VSG Maintenance Group
Monday October 2
Weight 115.5 (back up the 1 pound I was down yesterday), calories 956.
I have been awake since 2 am (got out of bed at 4 since going back to sleep seemed out of the question). Our 16 year old chihuahua was barking like crazy so I had to go see what was going on. She was standing next to her bed looking totally freaked out and even bit me at first. But then she calmed down and I was able to tuck her back in (she likes to be covered). She is still quiet this morning though she did lift her head a bit a while ago (she usually sleeps late in the morning).

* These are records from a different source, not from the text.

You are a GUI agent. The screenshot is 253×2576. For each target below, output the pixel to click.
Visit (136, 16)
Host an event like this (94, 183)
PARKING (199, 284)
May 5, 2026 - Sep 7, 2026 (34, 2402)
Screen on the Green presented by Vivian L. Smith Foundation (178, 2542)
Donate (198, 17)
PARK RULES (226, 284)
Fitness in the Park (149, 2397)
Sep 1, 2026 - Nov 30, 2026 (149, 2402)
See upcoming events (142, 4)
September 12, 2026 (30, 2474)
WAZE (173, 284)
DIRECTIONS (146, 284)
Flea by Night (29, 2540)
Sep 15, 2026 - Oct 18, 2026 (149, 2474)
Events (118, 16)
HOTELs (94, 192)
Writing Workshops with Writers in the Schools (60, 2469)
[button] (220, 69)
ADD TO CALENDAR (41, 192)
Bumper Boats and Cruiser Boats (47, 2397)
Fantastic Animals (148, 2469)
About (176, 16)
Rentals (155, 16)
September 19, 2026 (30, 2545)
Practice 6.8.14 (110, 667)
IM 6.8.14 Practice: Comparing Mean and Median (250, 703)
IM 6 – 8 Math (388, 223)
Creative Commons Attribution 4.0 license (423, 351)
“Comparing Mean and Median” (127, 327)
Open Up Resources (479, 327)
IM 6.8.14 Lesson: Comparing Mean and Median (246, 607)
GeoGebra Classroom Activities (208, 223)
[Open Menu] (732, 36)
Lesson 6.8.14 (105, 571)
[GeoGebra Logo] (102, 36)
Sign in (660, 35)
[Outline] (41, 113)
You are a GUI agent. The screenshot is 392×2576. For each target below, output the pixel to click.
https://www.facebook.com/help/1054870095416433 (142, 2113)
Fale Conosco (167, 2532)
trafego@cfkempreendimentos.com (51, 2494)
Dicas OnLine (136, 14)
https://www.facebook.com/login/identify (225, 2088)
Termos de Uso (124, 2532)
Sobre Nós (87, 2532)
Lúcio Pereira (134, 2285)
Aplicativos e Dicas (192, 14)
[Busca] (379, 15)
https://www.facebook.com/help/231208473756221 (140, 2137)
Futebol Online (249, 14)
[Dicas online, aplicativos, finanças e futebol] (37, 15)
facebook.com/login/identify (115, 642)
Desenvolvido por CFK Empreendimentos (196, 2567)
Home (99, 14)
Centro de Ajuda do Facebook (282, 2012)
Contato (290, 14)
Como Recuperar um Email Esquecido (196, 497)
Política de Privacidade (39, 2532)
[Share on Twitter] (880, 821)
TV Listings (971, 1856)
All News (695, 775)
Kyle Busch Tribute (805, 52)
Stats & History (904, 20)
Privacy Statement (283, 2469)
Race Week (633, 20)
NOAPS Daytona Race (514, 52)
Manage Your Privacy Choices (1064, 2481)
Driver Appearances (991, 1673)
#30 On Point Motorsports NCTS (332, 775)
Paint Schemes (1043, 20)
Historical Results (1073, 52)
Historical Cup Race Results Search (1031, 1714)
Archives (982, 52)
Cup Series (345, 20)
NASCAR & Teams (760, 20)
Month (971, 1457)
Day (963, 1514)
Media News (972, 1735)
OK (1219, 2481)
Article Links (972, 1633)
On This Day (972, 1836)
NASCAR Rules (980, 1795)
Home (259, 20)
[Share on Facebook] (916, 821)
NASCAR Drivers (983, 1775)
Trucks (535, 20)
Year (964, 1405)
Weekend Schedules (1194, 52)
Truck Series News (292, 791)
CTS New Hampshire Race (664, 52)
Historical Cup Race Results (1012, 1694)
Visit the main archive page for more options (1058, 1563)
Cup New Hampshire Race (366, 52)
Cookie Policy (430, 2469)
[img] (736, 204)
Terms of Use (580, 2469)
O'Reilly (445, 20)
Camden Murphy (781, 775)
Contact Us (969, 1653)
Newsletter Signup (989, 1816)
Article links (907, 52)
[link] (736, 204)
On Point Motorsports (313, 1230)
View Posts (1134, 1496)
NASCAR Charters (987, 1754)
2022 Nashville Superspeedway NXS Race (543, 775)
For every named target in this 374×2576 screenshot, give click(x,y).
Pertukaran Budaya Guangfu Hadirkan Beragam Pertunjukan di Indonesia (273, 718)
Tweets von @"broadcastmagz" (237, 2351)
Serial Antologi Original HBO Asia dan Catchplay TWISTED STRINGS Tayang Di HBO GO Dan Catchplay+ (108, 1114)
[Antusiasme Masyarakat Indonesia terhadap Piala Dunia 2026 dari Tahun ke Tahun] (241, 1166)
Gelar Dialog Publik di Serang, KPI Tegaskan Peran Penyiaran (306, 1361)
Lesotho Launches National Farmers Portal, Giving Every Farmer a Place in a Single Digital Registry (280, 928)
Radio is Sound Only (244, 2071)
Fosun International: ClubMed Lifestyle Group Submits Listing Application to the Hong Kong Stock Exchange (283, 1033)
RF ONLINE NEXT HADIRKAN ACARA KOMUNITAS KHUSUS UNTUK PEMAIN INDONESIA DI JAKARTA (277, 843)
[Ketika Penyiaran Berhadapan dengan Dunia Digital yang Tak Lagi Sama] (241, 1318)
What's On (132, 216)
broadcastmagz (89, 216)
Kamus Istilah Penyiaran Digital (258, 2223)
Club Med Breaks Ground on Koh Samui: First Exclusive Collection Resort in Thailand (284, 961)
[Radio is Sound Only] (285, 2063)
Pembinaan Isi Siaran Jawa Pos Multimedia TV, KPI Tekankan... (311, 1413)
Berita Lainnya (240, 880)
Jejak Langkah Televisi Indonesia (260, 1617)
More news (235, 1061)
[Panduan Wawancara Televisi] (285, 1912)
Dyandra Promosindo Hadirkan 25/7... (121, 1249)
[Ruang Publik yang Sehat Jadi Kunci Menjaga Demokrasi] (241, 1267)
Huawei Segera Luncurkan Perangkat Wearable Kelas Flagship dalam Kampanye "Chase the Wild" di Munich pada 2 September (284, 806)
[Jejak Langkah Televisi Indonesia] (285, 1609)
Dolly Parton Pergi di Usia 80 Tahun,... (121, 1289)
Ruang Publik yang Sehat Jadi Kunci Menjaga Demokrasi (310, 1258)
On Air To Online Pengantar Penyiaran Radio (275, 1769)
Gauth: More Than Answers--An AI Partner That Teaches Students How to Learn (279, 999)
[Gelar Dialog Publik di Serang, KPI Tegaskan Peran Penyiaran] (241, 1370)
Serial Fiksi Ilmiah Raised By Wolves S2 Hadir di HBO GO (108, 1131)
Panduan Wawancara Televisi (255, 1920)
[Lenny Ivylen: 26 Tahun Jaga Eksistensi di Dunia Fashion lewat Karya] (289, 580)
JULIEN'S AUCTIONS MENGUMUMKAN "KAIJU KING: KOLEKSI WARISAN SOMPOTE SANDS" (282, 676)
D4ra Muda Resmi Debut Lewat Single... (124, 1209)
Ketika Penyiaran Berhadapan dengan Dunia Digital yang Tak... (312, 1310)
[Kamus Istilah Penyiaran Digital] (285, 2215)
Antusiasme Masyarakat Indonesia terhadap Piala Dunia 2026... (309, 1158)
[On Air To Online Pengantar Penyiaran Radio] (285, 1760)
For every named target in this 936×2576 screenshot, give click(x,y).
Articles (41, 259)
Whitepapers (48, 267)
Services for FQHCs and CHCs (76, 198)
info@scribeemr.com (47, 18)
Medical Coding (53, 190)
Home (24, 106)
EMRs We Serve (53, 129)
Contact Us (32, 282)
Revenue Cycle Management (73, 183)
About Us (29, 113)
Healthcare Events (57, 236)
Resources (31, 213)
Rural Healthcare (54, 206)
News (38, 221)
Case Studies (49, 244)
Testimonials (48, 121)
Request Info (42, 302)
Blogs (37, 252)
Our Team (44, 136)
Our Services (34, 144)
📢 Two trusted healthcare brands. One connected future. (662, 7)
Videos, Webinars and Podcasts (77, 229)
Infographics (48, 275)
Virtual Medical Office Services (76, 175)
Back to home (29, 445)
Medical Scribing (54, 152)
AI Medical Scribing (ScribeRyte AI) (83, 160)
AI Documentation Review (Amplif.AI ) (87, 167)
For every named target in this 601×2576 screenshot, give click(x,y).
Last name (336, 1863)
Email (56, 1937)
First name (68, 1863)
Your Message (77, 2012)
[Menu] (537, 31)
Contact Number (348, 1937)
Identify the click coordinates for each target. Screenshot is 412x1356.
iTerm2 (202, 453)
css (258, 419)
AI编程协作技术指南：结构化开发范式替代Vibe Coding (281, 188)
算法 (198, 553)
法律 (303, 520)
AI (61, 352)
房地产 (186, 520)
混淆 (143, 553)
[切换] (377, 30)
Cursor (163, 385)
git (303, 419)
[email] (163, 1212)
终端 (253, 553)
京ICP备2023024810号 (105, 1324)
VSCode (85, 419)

The BBQ was fun - it was hosted by a lawyer DH used to work with. She bought a house on a lake last year and the party was on the deck on the water during a beautiful fall afternoon. One of the husbands is a singer and sang folk songs for about an hour or so. We also bought apples at the nearby orchard (Cortlands). It would have been a great picking day but we didn't have time.
Back to the work grind today - these last 6 weeks are going to drag. Will be thinking about Ann and her DH today.
Have a monstrously good Monday!
Liz 5'3" HW: 219 SW: 185 GW: 125 LW: 113 Desired maintenance range: 120-125 CW: 119ish
Good morning, all!
Liz, that sounded like a beautiful day. Then your usual disrupted sleep. I do feel bad for your little gal.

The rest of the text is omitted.